Para quem me conhece, sabe: nunca fiz segredo da minha insatisfação com a adaptação histérica pop de The Buccaneers na Apple TV+, lançada em 2023 e que voltou em uma segunda temporada em junho passado.
A proposta é a de explorar profundamente temas como identidade, liberdade feminina e os limites das convenções sociais, mantendo o foco na amizade entre as protagonistas e suas lutas por autonomia em um mundo que tenta controlá-las. Temas relevantes, mas nada disso estava no livro original de Edith Wharton. Não seria mais fácil ter criado uma série original, como fez Julian Fellowes com The Gilded Age?

Assim, o que era para ser uma adaptação do romance homônimo deixado inacabado por Edith Wharton em 1938 (e finalizado por Marion Mainwaring em 1993) é agora uma versão “bastante livre” da história, quase independente. Embora compartilhem o mesmo ponto de partida — jovens herdeiras americanas em busca de maridos aristocráticos —, a série e o livro caminham em direções muito diferentes. Quase que opostas.

----------

Reproduza, sem alterações, tudo o que vai de “A proposta é” até “Quase que opostas.” no texto sobre a adaptação de The Buccaneers.

LINHAS FORNECIDAS -

----------

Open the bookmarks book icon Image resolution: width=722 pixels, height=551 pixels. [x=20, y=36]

----------

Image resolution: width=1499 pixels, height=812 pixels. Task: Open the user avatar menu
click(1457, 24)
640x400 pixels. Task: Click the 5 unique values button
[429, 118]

----------

RESPOSTA DA TAREFA -
A proposta é a de explorar profundamente temas como identidade, liberdade feminina e os limites das convenções sociais, mantendo o foco na amizade entre as protagonistas e suas lutas por autonomia em um mundo que tenta controlá-las. Temas relevantes, mas nada disso estava no livro original de Edith Wharton. Não seria mais fácil ter criado uma série original, como fez Julian Fellowes com The Gilded Age?

Assim, o que era para ser uma adaptação do romance homônimo deixado inacabado por Edith Wharton em 1938 (e finalizado por Marion Mainwaring em 1993) é agora uma versão “bastante livre” da história, quase independente. Embora compartilhem o mesmo ponto de partida — jovens herdeiras americanas em busca de maridos aristocráticos —, a série e o livro caminham em direções muito diferentes. Quase que opostas.